• What is needed: Please write out the rows again, starting with the first one and going on through the line with "Looking at the screenshot, the action is [27, 74].", requests included, multiplying every coordinate in the answers by 2.55 and rounding each result to a whole number, with halves rounded up. Leave the pictures out of your answer.

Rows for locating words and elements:
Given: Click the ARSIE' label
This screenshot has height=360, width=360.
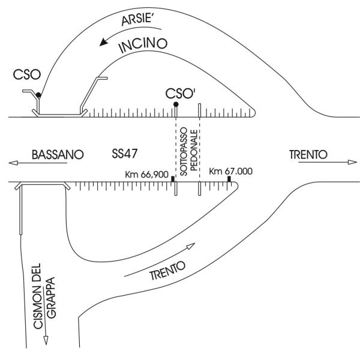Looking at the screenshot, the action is [137, 19].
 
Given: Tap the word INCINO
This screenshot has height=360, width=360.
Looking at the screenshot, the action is [143, 45].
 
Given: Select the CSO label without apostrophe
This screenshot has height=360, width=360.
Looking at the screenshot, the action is [27, 74].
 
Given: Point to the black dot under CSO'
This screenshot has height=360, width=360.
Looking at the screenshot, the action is [176, 104].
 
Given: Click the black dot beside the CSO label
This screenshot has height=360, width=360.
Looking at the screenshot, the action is [38, 95].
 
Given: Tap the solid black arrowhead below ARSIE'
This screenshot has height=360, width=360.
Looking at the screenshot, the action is [104, 42].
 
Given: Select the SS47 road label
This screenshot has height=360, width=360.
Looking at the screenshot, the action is [125, 154].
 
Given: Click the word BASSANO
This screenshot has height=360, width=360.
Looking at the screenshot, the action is [58, 155].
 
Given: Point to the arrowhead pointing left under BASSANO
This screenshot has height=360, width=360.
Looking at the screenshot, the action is [13, 163].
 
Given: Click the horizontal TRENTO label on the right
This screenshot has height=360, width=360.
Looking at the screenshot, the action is [308, 154].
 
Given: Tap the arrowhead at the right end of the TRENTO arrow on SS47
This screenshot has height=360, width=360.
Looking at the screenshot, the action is [352, 162].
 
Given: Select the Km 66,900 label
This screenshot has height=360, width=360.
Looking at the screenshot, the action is [147, 175].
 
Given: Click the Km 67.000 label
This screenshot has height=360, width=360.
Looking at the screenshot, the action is [231, 171].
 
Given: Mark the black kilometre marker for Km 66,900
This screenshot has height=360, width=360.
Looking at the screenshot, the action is [173, 179].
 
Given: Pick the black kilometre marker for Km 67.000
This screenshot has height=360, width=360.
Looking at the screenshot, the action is [229, 179].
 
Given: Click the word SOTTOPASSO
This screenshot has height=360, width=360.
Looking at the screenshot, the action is [184, 152].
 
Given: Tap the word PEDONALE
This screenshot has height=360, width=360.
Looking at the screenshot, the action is [194, 151].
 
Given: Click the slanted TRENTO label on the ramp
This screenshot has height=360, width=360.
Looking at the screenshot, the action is [167, 271].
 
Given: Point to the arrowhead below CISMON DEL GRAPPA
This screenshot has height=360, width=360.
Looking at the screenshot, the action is [46, 340].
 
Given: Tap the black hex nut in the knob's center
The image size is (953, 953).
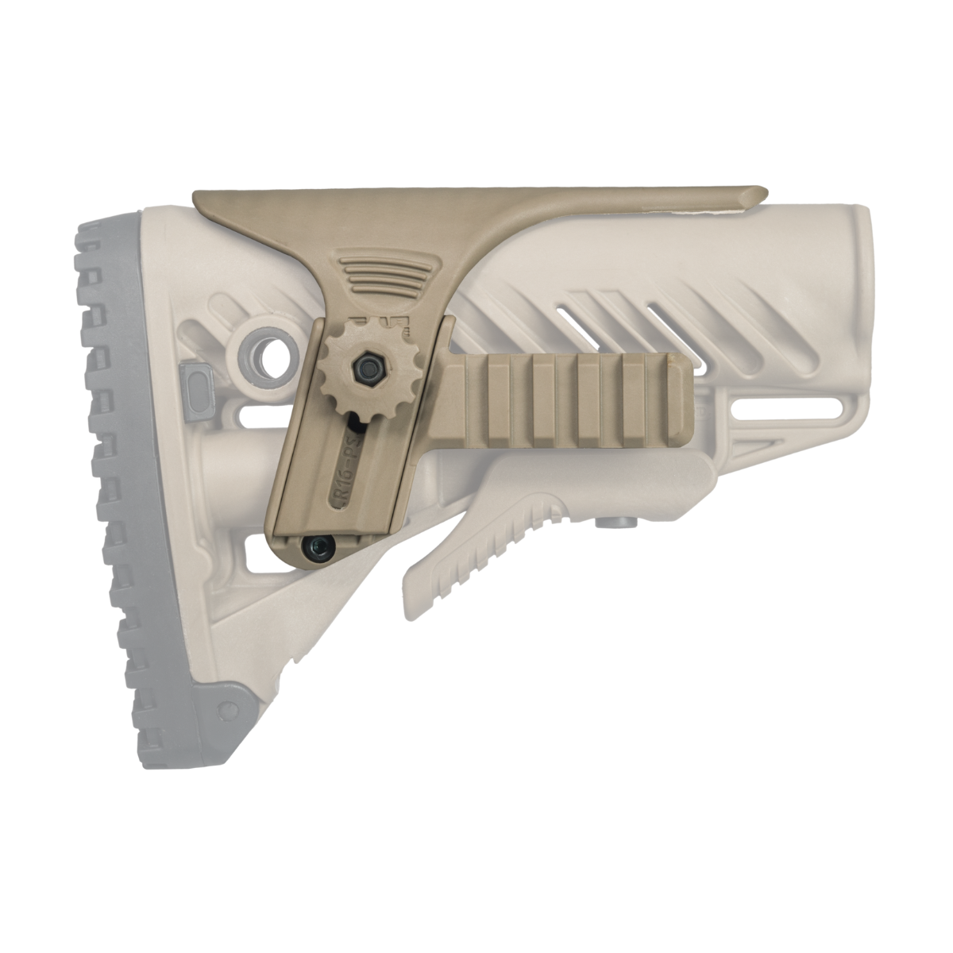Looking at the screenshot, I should tap(366, 366).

• Response to this task:
Given: Click the ARSIE' label
This screenshot has height=360, width=360.
Looking at the screenshot, the action is [349, 48].
 
Given: Tap the word INCINO
This screenshot has height=360, width=360.
Looking at the screenshot, the action is [365, 115].
 
Given: Select the CSO label without apostrophe
This screenshot has height=360, width=360.
Looking at the screenshot, the action is [69, 189].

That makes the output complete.